- [INSTRUCTIONS TO FOLLOW] Copy nothing but the lines from the one containing "The image size is (800, 450)." through the last line of the entries below, exactly as written and without pictures.

[Stored items]
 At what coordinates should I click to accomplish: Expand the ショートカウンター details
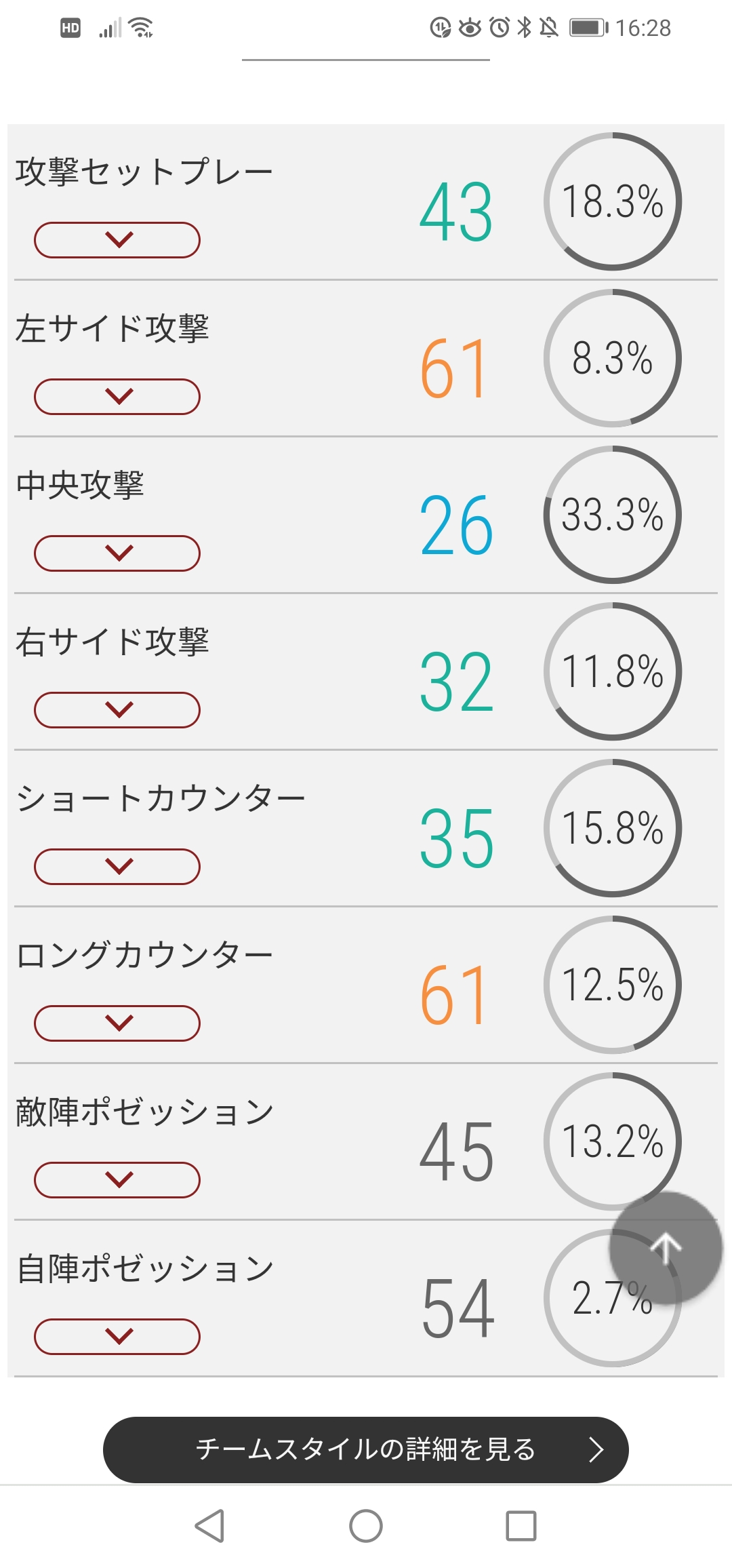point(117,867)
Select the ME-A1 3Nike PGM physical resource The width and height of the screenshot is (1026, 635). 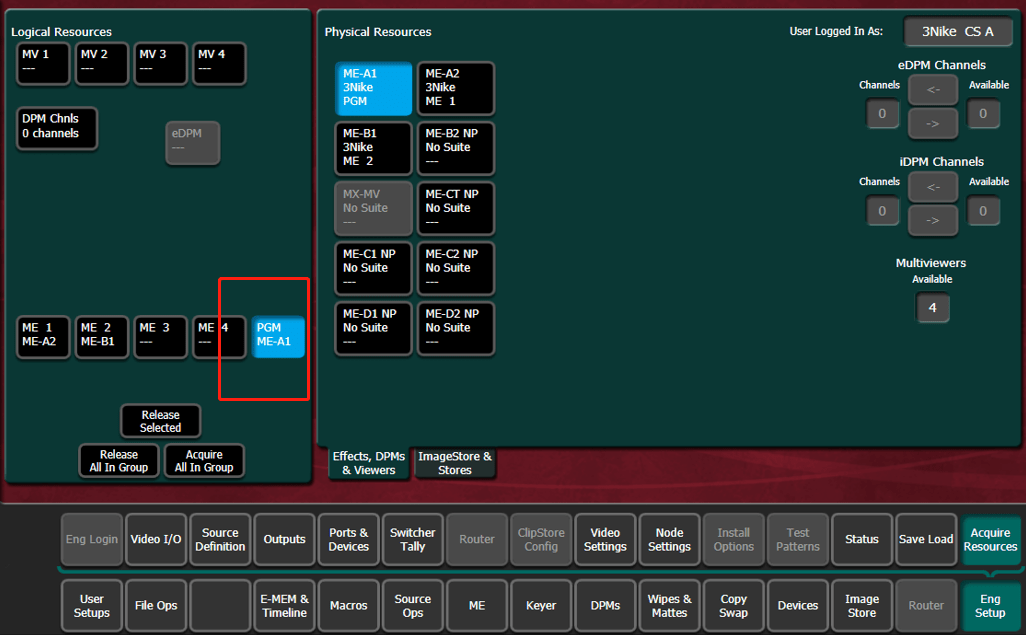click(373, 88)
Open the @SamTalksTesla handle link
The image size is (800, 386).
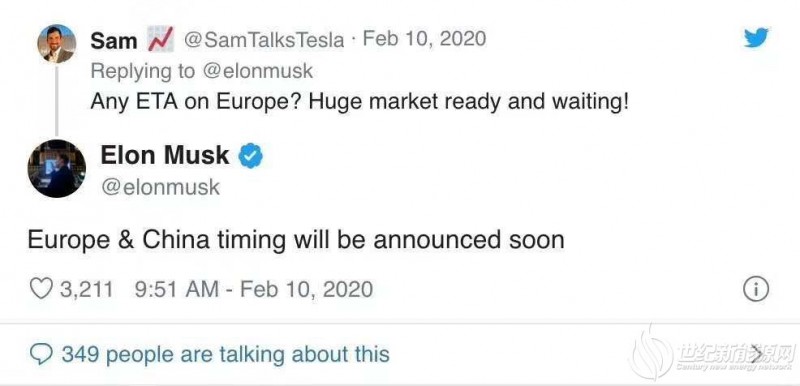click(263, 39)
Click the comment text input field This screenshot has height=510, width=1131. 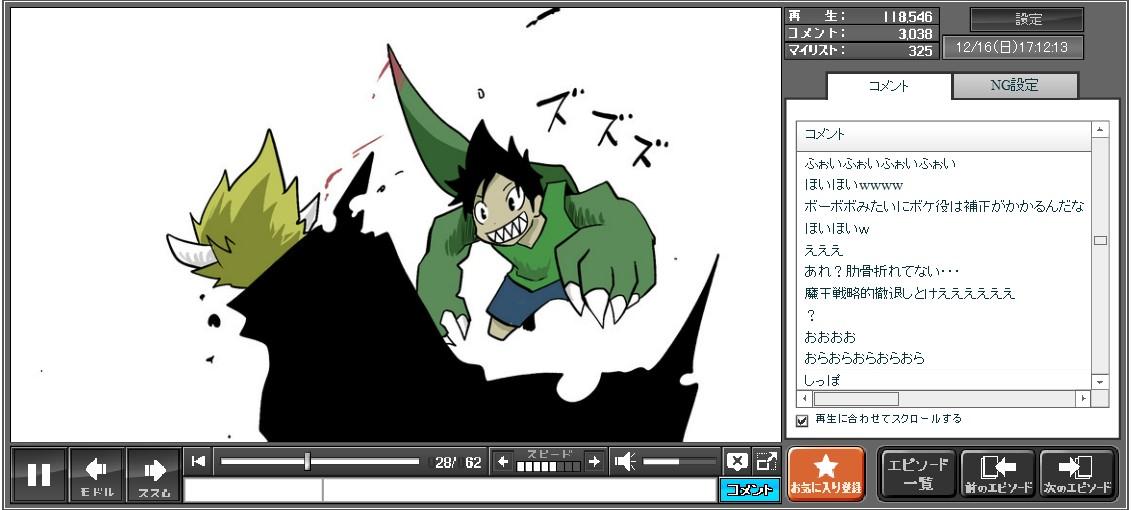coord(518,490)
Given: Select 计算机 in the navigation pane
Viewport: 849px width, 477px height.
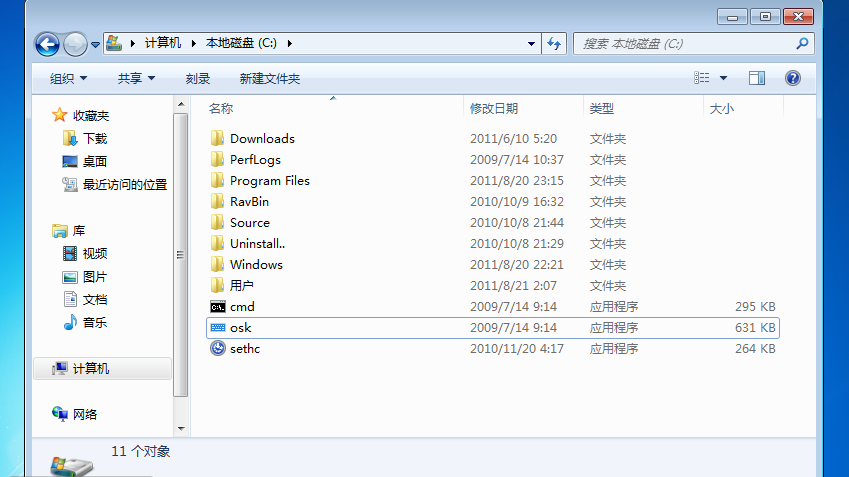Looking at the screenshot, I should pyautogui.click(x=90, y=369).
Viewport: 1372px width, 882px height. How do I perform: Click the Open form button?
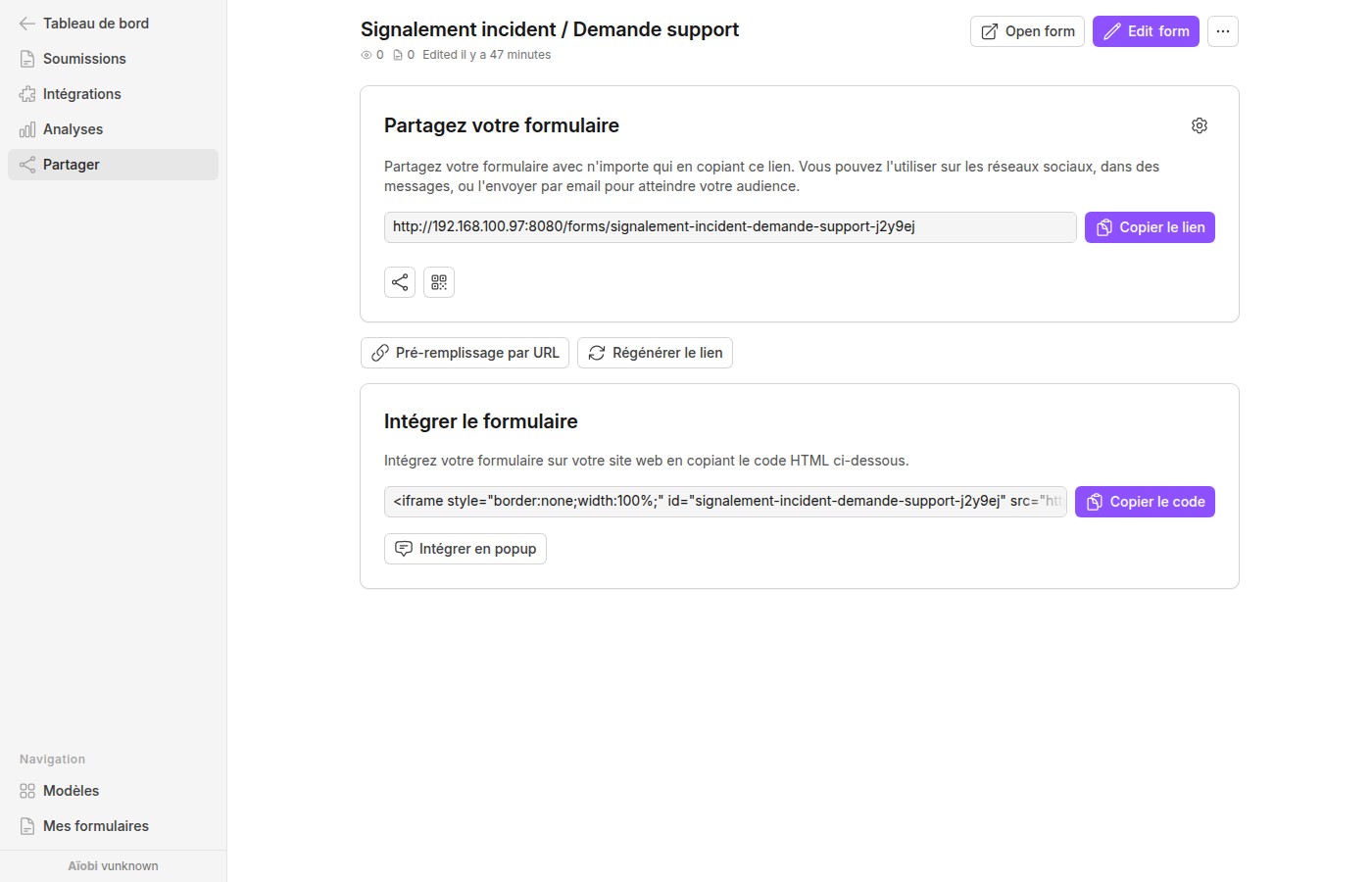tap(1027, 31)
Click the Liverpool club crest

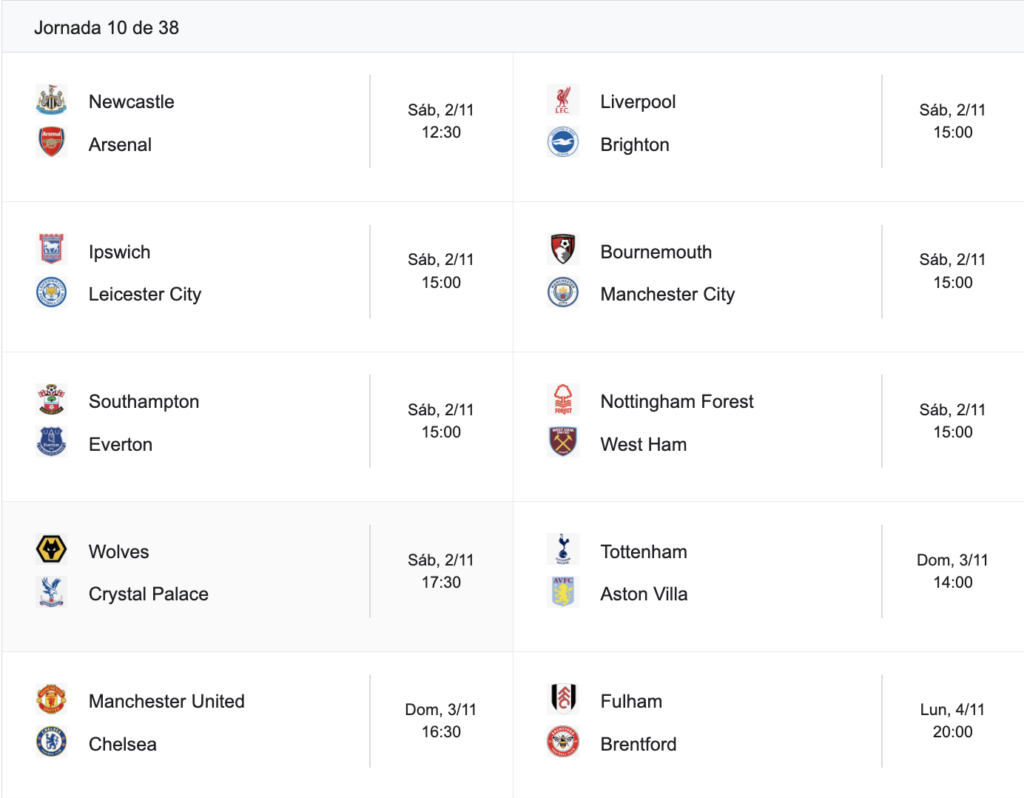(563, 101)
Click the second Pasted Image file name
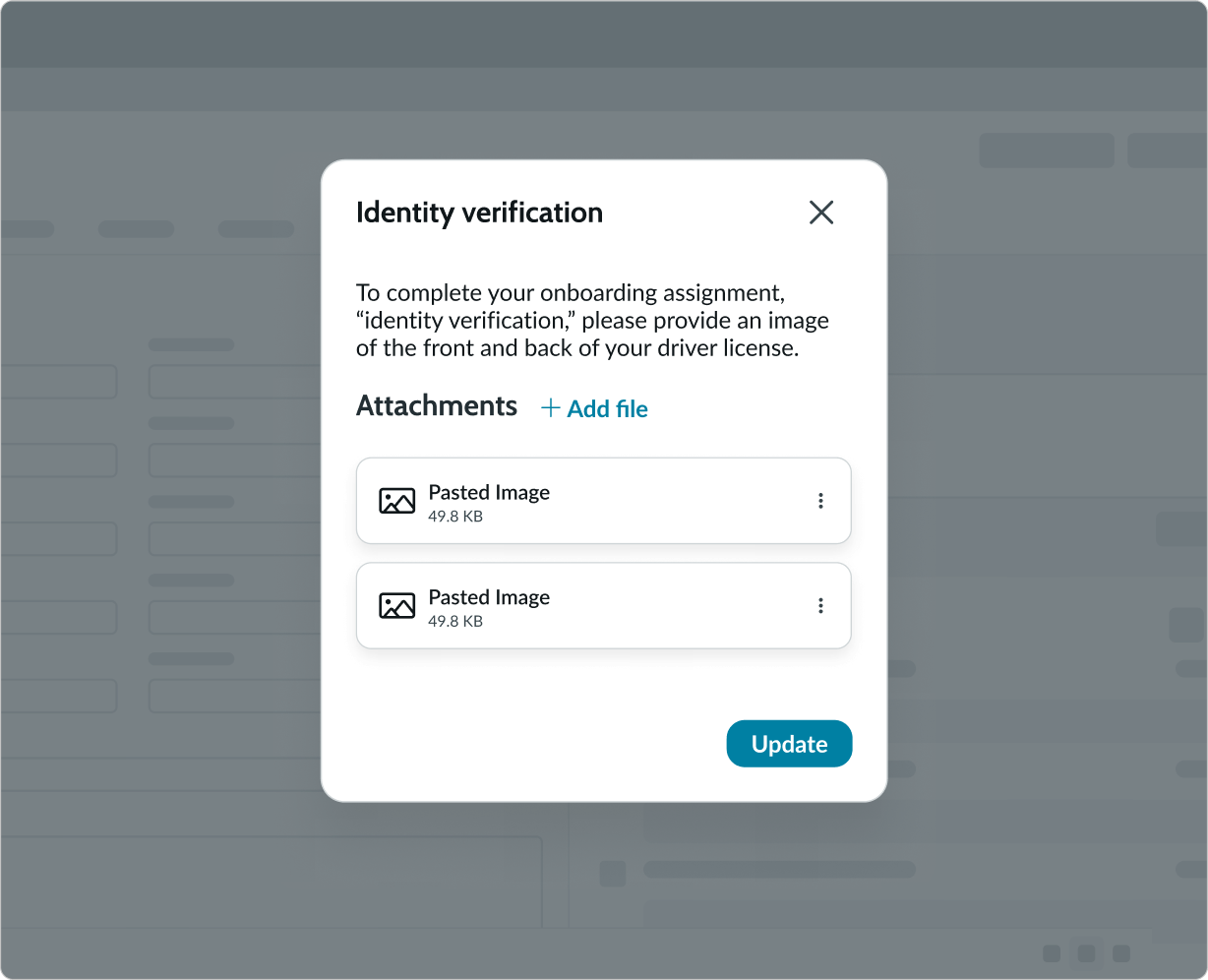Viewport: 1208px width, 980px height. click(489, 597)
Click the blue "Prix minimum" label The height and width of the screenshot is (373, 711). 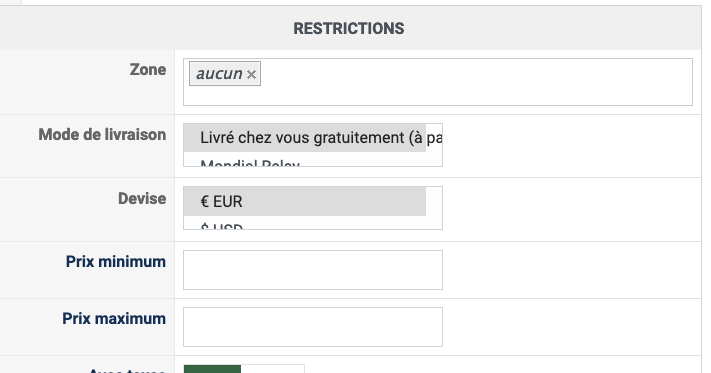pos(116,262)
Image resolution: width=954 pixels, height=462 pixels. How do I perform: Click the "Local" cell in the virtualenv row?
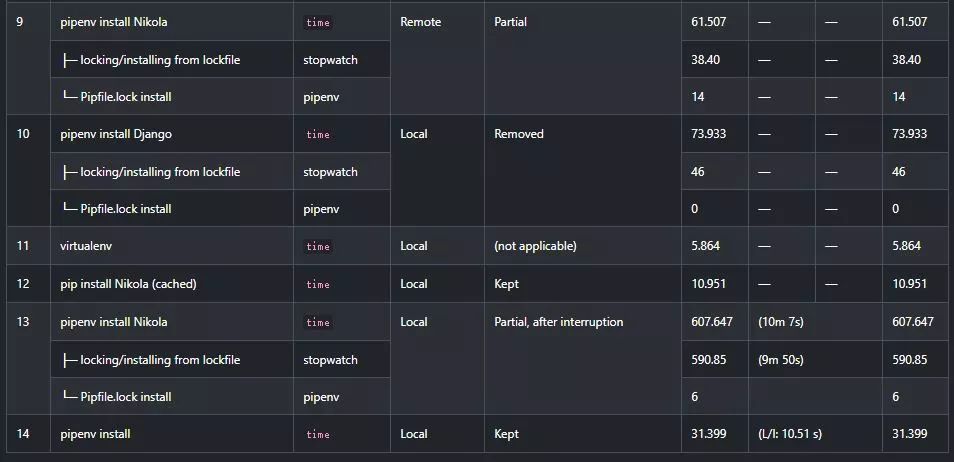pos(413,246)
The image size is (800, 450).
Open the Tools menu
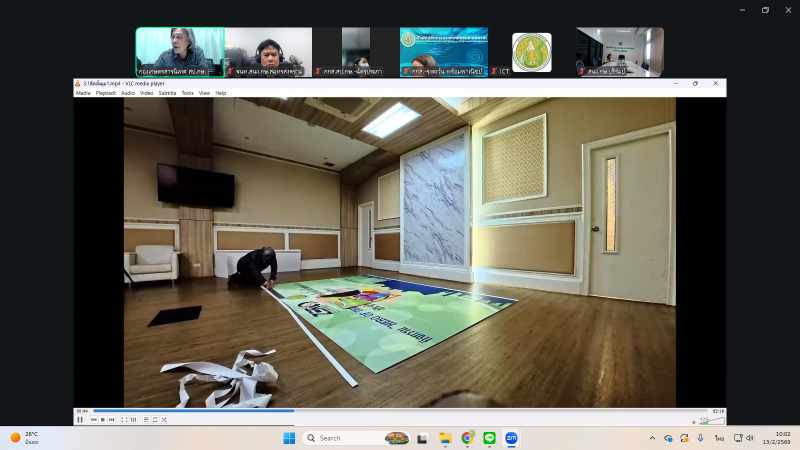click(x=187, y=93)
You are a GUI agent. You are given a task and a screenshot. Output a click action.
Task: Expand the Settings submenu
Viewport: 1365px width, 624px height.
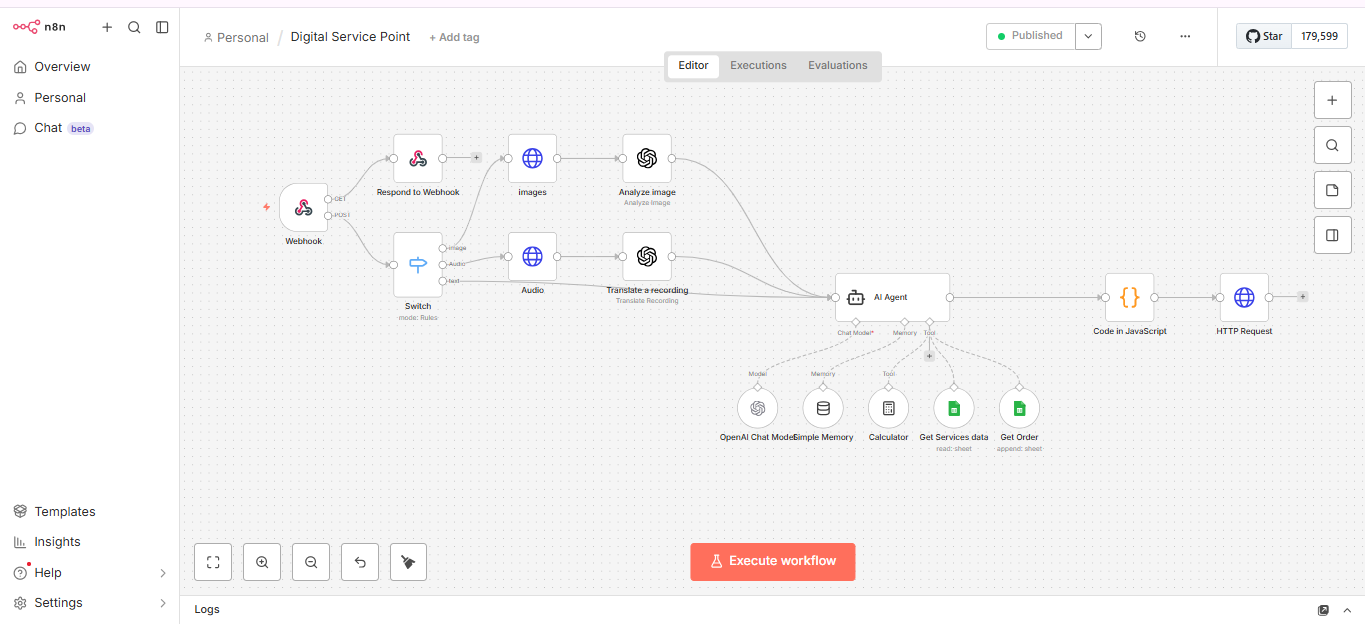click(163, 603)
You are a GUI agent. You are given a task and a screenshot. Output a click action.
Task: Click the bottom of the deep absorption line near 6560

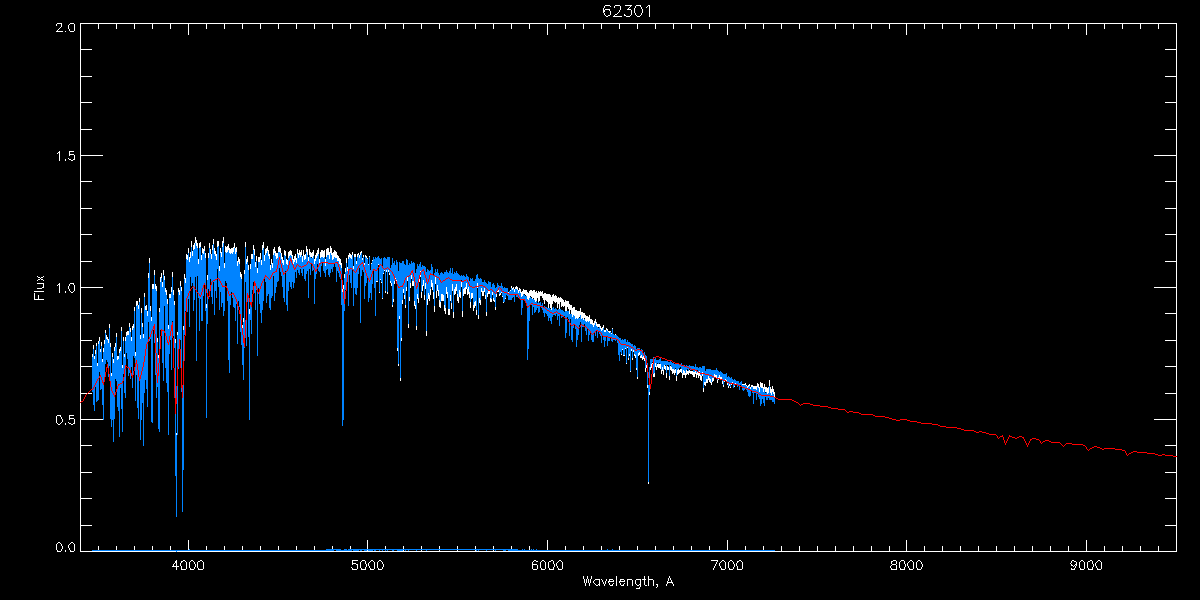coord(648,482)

- [RESULT BELOW]
The image size is (800, 450).
Open the Tools menu
click(x=187, y=93)
You are a GUI agent. You are given a task and a screenshot. Output a click action.
Task: Expand the Settings submenu
Viewport: 1365px width, 624px height.
click(163, 603)
You are a GUI agent. You are given a task and a screenshot. Output a click action.
Task: Click the bottom of the deep absorption line near 6560

coord(648,482)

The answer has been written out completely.